Exercise brief:
Only the lines below from the one containing "You are a computer-use agent." through the last line should be set down, exactly as written and with no pictures.

=== Record extracts ===

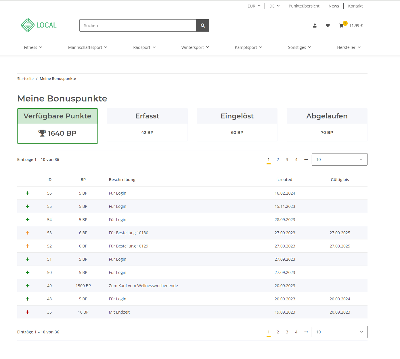The image size is (400, 359).
Task: Navigate to Punkteübersicht
Action: point(304,6)
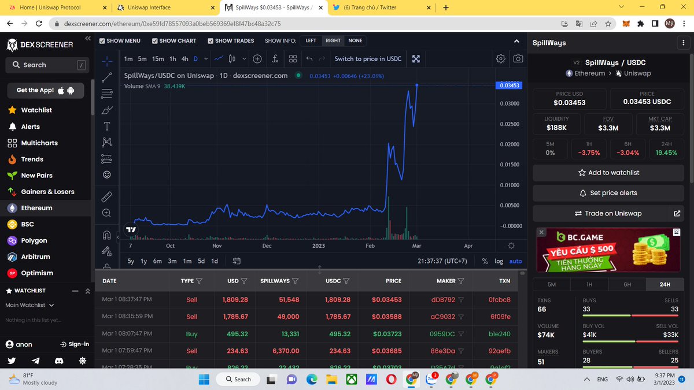The image size is (694, 390).
Task: Click the DEX Screener search field
Action: pyautogui.click(x=46, y=65)
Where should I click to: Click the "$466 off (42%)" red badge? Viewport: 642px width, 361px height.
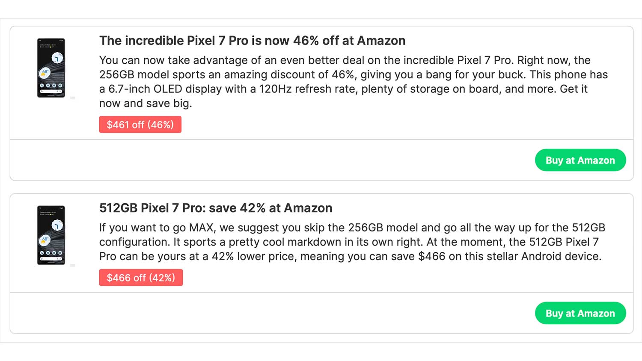141,278
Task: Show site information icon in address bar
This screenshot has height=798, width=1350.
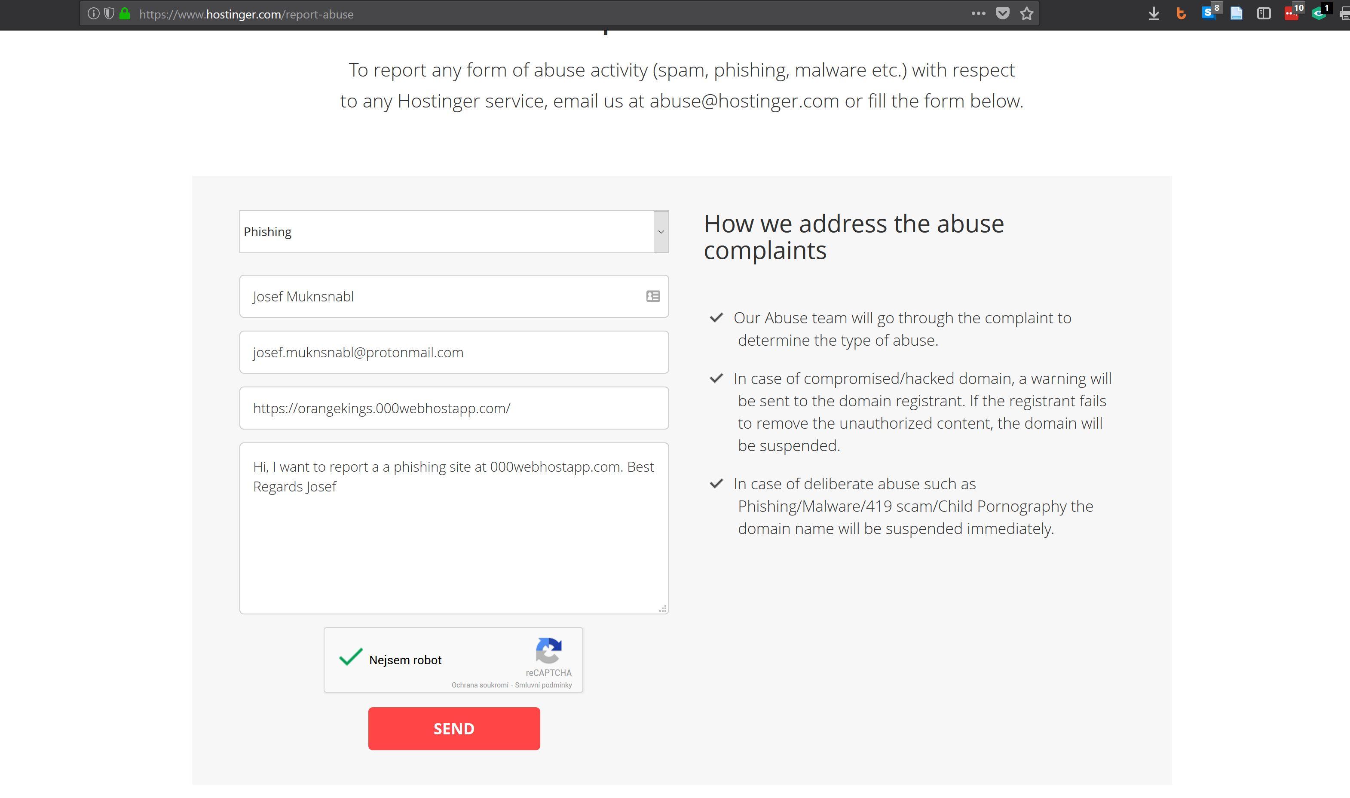Action: click(94, 13)
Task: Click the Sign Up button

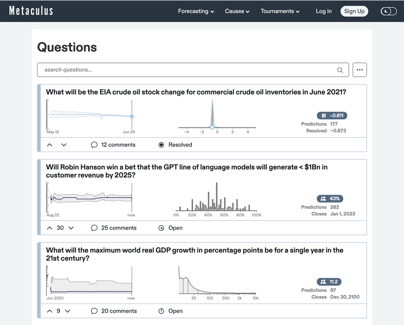Action: (354, 11)
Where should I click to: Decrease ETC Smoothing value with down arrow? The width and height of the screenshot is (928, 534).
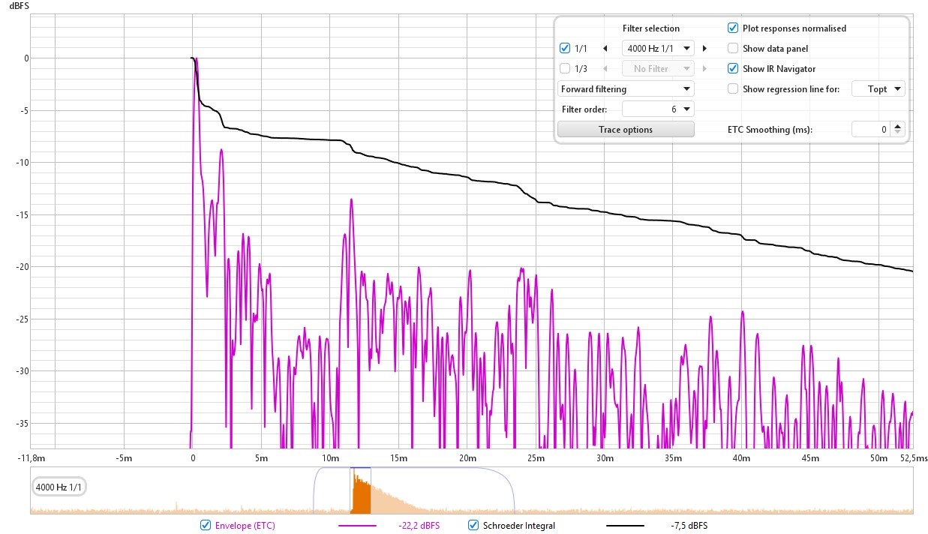(899, 134)
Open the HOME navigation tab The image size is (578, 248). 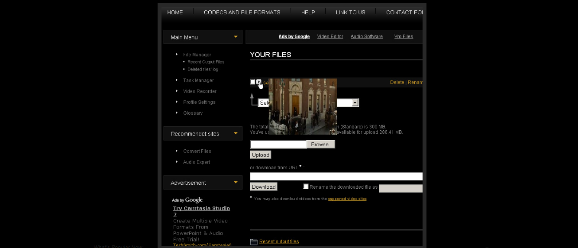175,13
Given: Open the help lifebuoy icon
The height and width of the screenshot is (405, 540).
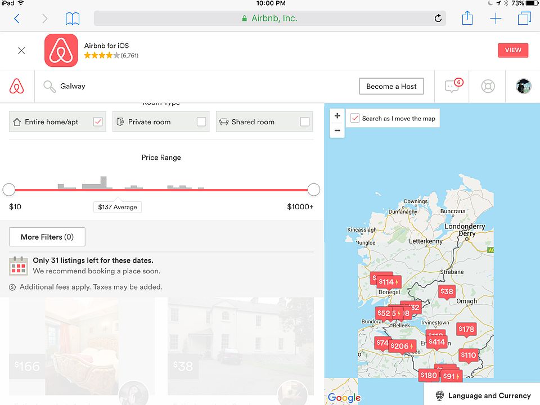Looking at the screenshot, I should pyautogui.click(x=488, y=87).
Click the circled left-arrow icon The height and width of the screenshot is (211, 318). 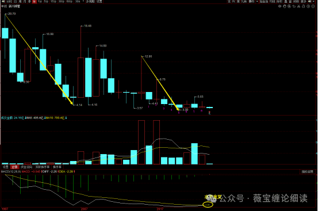[x=308, y=6]
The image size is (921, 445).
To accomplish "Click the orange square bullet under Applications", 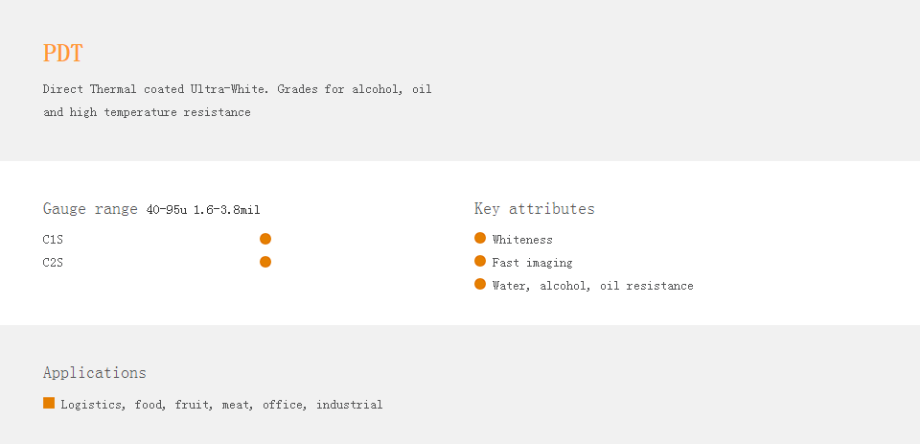I will (x=49, y=403).
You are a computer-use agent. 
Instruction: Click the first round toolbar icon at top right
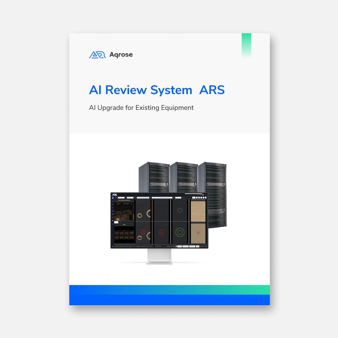[x=197, y=198]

===

Response box:
You are a computer-use agent. 
Instruction: Click the first round toolbar icon at top right
[x=197, y=198]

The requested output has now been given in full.